Voz de Kamal com olhos de montanha distante:
O meu pai era um visionário. Um dia teve o sonho de construir aqui em Ouarzazate estúdios de cinema. Os realizadores e produtores que conhecia sempre lhe disseram que a qualidade da luz era excepcional, muito generosa. Mágica. Temos vista para as montanhas do Atlas. No inverno há neve, temos o deserto e montes alvos em fundo. Não há muitos locais no mundo que forneçam este cenário natural.
Os deuses fazem vénia. Kamal fala muito baixinho. O meu pai sempre gostou de arriscar muito alto. E eu, serei capaz?




















Teresa, e eu que já estive tão perto e não dei por nada. Com este salvo-conduto especial em forma de história ilustrada, talvez acompanhado por uma fotografia sua, talvez consiga franquear as portas da entrada no “sonho”. Mas, antes, quero saber como acaba a história…
Só falta mais um bocadinho, um tudo-nada. Beba mais um copo por aqui, Diogo!
Teresa, se em mais nada houvesse aqueles encantos que eu suspeitava (e há!) ainda se poderia ficar um tempo imaginando este Kamal em que se junta à voz com chá de menta, uns olhos de montanha e uma tão vulnerável pergunta…
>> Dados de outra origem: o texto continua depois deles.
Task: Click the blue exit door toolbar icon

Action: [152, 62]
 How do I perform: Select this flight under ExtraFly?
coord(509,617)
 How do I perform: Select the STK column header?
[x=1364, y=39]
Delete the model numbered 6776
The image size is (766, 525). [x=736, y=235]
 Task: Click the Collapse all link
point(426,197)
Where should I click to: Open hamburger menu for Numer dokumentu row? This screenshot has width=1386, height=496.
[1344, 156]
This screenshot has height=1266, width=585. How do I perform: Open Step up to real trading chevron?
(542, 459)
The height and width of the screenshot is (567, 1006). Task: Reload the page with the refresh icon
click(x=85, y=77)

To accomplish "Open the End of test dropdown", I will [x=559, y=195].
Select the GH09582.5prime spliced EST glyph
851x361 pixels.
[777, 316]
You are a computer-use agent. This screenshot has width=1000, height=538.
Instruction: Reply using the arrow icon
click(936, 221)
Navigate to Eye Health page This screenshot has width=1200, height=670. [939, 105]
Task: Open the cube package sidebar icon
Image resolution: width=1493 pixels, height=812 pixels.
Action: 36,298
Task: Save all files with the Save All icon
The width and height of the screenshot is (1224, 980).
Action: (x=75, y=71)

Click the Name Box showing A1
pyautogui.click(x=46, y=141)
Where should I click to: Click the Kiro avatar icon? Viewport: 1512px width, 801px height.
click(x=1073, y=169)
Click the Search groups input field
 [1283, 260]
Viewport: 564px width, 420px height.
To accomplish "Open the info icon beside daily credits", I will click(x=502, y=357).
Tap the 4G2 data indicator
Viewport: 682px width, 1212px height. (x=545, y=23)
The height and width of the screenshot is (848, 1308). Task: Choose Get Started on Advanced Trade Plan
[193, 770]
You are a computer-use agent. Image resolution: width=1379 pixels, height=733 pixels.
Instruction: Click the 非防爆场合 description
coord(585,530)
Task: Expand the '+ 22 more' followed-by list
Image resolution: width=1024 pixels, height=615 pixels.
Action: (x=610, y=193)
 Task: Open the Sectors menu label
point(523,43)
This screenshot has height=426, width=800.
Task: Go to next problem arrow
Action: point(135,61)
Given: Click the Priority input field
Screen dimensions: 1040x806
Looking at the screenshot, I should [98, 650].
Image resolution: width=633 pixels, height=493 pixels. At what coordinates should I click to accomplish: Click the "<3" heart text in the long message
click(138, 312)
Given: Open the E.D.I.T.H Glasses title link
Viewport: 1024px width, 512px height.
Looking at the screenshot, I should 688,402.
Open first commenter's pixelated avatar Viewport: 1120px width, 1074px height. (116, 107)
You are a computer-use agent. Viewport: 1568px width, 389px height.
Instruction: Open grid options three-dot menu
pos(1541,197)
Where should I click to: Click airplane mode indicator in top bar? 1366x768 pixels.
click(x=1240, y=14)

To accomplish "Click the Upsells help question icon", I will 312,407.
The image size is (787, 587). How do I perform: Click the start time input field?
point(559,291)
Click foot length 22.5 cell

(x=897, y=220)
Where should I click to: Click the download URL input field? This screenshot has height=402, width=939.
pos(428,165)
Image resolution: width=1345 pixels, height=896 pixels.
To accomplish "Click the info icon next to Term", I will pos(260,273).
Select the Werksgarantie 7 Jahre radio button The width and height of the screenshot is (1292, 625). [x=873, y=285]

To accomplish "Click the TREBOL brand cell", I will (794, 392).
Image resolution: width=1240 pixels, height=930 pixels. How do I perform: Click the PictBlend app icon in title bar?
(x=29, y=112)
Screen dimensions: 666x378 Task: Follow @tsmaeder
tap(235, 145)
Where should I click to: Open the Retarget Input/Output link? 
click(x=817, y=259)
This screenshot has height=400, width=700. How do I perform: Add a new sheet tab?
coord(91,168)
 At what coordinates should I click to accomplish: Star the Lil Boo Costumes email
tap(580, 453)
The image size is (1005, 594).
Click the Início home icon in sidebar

Há sempre momentos em que se fica mais solitário, não é?
E o não conseguir sair da sombra pode ser um drama para os filhos que têm ou tiveram pais maiores do que eles…
fui-me lembrando devagar
aos poucos
baixinho
que há uns anos atravessei uma pequena parte deste deserto a pé.
À noite dormíamos em tendas e de dia caminhávamos em silêncio até ao anoitecer.
No fim dessa ‘viagem’ cansados e num jeep lento o guia levantou o braço e explicou-nos que ali ao fundo era a Hollywood do deserto.
Olhámos … mas estávamos tão cansados … !
Agora me lembro que passei por lá
ao longe
devagarinho
{obrigada Teresa por me ajudar a lembrar]
Rita,
deve ter sido bonita essa experiência, apesar do cansaço:)
Mas sabe, eu só me liguei a esta história e a este lugar por me ter surgido como um presente, em circunstâncias peculiares. E por ter conhecido de perto pessoas a ele ligadas.
Se estivesse de passagem, não sei se prestaria atenção. Talvez. De qualquer modo, por fora não parece nada de especial.
Teresa, não consigo deixar de pensar, apesar de Kamal ser de veludo, que foi uma pena não teres conhecido o pai. Pela grandeza, claro. Além de que os homens mais velhos são sempre muito melhores narradores do que os mais novos.